-------- Task input --------

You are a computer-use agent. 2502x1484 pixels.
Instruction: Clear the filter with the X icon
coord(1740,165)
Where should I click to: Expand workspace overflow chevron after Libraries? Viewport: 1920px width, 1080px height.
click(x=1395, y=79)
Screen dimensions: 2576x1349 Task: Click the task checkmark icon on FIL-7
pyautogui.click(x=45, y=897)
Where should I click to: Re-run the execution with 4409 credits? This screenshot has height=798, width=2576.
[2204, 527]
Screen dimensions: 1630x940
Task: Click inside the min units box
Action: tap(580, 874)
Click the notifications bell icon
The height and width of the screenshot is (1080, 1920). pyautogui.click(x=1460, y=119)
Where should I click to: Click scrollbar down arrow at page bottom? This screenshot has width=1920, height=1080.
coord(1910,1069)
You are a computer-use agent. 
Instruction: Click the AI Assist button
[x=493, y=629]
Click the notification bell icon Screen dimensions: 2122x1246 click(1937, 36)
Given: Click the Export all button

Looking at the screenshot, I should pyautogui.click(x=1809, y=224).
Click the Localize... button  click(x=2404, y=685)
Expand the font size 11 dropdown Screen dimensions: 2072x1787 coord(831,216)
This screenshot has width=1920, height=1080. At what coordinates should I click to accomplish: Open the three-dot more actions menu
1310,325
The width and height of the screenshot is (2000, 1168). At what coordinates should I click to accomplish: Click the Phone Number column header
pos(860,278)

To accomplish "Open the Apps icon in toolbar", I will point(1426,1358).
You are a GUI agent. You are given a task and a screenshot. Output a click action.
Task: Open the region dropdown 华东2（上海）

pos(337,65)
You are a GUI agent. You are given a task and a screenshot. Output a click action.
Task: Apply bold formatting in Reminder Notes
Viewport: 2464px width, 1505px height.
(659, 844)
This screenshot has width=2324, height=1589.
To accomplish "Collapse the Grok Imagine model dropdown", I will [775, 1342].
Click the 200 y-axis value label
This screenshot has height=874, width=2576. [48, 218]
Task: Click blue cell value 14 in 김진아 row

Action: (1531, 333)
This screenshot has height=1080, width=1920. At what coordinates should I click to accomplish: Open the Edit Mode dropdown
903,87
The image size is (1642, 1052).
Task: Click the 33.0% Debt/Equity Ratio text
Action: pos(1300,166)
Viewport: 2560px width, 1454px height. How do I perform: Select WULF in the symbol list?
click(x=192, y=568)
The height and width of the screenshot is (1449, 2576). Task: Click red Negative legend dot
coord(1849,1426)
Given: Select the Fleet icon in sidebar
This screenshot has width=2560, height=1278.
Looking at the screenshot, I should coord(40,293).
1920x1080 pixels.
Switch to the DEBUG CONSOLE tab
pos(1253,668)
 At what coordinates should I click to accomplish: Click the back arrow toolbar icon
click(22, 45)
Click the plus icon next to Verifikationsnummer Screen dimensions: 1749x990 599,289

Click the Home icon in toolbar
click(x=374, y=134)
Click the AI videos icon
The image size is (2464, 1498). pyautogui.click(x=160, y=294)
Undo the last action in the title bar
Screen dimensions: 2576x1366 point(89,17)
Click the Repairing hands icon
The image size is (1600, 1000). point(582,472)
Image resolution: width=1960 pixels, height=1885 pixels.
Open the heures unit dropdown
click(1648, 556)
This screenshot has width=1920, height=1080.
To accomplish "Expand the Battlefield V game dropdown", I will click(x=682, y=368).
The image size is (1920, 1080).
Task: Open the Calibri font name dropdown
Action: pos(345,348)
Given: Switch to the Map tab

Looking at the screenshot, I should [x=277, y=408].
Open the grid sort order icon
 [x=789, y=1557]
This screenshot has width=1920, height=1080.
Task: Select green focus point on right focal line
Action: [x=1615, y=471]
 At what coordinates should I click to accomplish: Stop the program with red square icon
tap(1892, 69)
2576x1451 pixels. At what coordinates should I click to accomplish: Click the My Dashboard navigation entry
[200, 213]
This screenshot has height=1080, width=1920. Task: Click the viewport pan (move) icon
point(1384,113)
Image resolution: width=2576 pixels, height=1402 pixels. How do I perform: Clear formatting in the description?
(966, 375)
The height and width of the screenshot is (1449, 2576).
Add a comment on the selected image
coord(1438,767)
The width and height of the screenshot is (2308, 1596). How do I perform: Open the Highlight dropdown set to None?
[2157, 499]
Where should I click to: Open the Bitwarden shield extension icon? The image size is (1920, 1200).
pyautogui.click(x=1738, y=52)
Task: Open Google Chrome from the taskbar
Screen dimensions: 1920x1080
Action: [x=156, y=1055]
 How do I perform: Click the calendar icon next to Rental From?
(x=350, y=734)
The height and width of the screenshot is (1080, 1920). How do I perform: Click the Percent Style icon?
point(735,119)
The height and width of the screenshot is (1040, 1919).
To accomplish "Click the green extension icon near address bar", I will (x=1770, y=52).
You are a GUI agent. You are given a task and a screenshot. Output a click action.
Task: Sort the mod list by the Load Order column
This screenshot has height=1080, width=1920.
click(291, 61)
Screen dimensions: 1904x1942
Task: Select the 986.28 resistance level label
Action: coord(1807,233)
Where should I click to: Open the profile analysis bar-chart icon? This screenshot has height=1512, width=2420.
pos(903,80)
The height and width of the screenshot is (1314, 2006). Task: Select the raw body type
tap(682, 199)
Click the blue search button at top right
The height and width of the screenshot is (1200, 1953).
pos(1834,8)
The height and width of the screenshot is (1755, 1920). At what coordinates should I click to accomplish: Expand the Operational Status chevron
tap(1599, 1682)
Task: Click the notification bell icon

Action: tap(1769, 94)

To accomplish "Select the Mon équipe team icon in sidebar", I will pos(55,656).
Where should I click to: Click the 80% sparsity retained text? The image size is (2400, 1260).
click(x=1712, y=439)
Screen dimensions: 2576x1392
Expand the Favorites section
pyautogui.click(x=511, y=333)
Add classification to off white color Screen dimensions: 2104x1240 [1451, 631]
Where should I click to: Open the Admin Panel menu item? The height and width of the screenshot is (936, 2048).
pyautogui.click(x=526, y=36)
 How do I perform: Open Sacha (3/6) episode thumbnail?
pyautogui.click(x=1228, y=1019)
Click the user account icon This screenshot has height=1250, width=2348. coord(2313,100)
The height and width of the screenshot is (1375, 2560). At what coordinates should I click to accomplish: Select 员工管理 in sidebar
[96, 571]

--------

• _Goal of the exercise_: The records above must be printed again in full, exactly as written.

• _Output_:
You are a computer-use agent. 2502x1484 pixels.
Instruction: Clear the filter with the X icon
coord(1740,165)
Where should I click to: Expand workspace overflow chevron after Libraries? Viewport: 1920px width, 1080px height.
click(x=1395, y=79)
Screen dimensions: 2576x1349 Task: Click the task checkmark icon on FIL-7
pyautogui.click(x=45, y=897)
Where should I click to: Re-run the execution with 4409 credits? This screenshot has height=798, width=2576.
[2204, 527]
Screen dimensions: 1630x940
Task: Click inside the min units box
Action: tap(580, 874)
Click the notifications bell icon
The height and width of the screenshot is (1080, 1920). pyautogui.click(x=1460, y=119)
Where should I click to: Click scrollbar down arrow at page bottom? This screenshot has width=1920, height=1080.
coord(1910,1069)
You are a computer-use agent. 
Instruction: Click the AI Assist button
[x=493, y=629]
Click the notification bell icon Screen dimensions: 2122x1246 click(1937, 36)
Given: Click the Export all button

Looking at the screenshot, I should pyautogui.click(x=1809, y=224).
Click the Localize... button  click(x=2404, y=685)
Expand the font size 11 dropdown Screen dimensions: 2072x1787 coord(831,216)
This screenshot has width=1920, height=1080. At what coordinates should I click to accomplish: Open the three-dot more actions menu
1310,325
The width and height of the screenshot is (2000, 1168). At what coordinates should I click to accomplish: Click the Phone Number column header
pos(860,278)

To accomplish "Open the Apps icon in toolbar", I will point(1426,1358).
You are a GUI agent. You are given a task and a screenshot. Output a click action.
Task: Open the region dropdown 华东2（上海）

pos(337,65)
You are a GUI agent. You are given a task and a screenshot. Output a click action.
Task: Apply bold formatting in Reminder Notes
Viewport: 2464px width, 1505px height.
(659, 844)
This screenshot has width=2324, height=1589.
To accomplish "Collapse the Grok Imagine model dropdown", I will [775, 1342].
Click the 200 y-axis value label
This screenshot has height=874, width=2576. [48, 218]
Task: Click blue cell value 14 in 김진아 row

Action: (1531, 333)
This screenshot has height=1080, width=1920. At what coordinates should I click to accomplish: Open the Edit Mode dropdown
903,87
The image size is (1642, 1052).
Task: Click the 33.0% Debt/Equity Ratio text
Action: pos(1300,166)
Viewport: 2560px width, 1454px height. How do I perform: Select WULF in the symbol list?
click(x=192, y=568)
The height and width of the screenshot is (1449, 2576). Task: Click red Negative legend dot
coord(1849,1426)
Given: Select the Fleet icon in sidebar
This screenshot has width=2560, height=1278.
Looking at the screenshot, I should coord(40,293).
1920x1080 pixels.
Switch to the DEBUG CONSOLE tab
pos(1253,668)
 At what coordinates should I click to accomplish: Click the back arrow toolbar icon
click(22, 45)
Click the plus icon next to Verifikationsnummer Screen dimensions: 1749x990 599,289

Click the Home icon in toolbar
click(x=374, y=134)
Click the AI videos icon
The image size is (2464, 1498). pyautogui.click(x=160, y=294)
Undo the last action in the title bar
Screen dimensions: 2576x1366 point(89,17)
Click the Repairing hands icon
The image size is (1600, 1000). point(582,472)
Image resolution: width=1960 pixels, height=1885 pixels.
Open the heures unit dropdown
click(1648, 556)
This screenshot has width=1920, height=1080.
To accomplish "Expand the Battlefield V game dropdown", I will click(x=682, y=368).
The image size is (1920, 1080).
Task: Open the Calibri font name dropdown
Action: pos(345,348)
Given: Switch to the Map tab

Looking at the screenshot, I should [x=277, y=408].
Open the grid sort order icon
 [x=789, y=1557]
This screenshot has width=1920, height=1080.
Task: Select green focus point on right focal line
Action: [x=1615, y=471]
 At what coordinates should I click to accomplish: Stop the program with red square icon
tap(1892, 69)
2576x1451 pixels. At what coordinates should I click to accomplish: Click the My Dashboard navigation entry
[200, 213]
This screenshot has height=1080, width=1920. Task: Click the viewport pan (move) icon
point(1384,113)
Image resolution: width=2576 pixels, height=1402 pixels. How do I perform: Clear formatting in the description?
(966, 375)
The height and width of the screenshot is (1449, 2576).
Add a comment on the selected image
coord(1438,767)
The width and height of the screenshot is (2308, 1596). How do I perform: Open the Highlight dropdown set to None?
[2157, 499]
Where should I click to: Open the Bitwarden shield extension icon? The image size is (1920, 1200).
pyautogui.click(x=1738, y=52)
Task: Open Google Chrome from the taskbar
Screen dimensions: 1920x1080
Action: [x=156, y=1055]
 How do I perform: Click the calendar icon next to Rental From?
(x=350, y=734)
The height and width of the screenshot is (1080, 1920). How do I perform: Click the Percent Style icon?
point(735,119)
The height and width of the screenshot is (1040, 1919).
To accomplish "Click the green extension icon near address bar", I will (x=1770, y=52).
You are a GUI agent. You are given a task and a screenshot. Output a click action.
Task: Sort the mod list by the Load Order column
This screenshot has height=1080, width=1920.
click(291, 61)
Screen dimensions: 1904x1942
Task: Select the 986.28 resistance level label
Action: coord(1807,233)
Where should I click to: Open the profile analysis bar-chart icon? This screenshot has height=1512, width=2420.
pos(903,80)
The height and width of the screenshot is (1314, 2006). Task: Select the raw body type
tap(682, 199)
Click the blue search button at top right
The height and width of the screenshot is (1200, 1953).
pos(1834,8)
The height and width of the screenshot is (1755, 1920). At what coordinates should I click to accomplish: Expand the Operational Status chevron
tap(1599, 1682)
Task: Click the notification bell icon

Action: tap(1769, 94)

To accomplish "Select the Mon équipe team icon in sidebar", I will pos(55,656).
Where should I click to: Click the 80% sparsity retained text? The image size is (2400, 1260).
click(x=1712, y=439)
Screen dimensions: 2576x1392
Expand the Favorites section
pyautogui.click(x=511, y=333)
Add classification to off white color Screen dimensions: 2104x1240 [1451, 631]
Where should I click to: Open the Admin Panel menu item? The height and width of the screenshot is (936, 2048).
pyautogui.click(x=526, y=36)
 How do I perform: Open Sacha (3/6) episode thumbnail?
pyautogui.click(x=1228, y=1019)
Click the user account icon This screenshot has height=1250, width=2348. coord(2313,100)
The height and width of the screenshot is (1375, 2560). At what coordinates should I click to accomplish: Select 员工管理 in sidebar
[96, 571]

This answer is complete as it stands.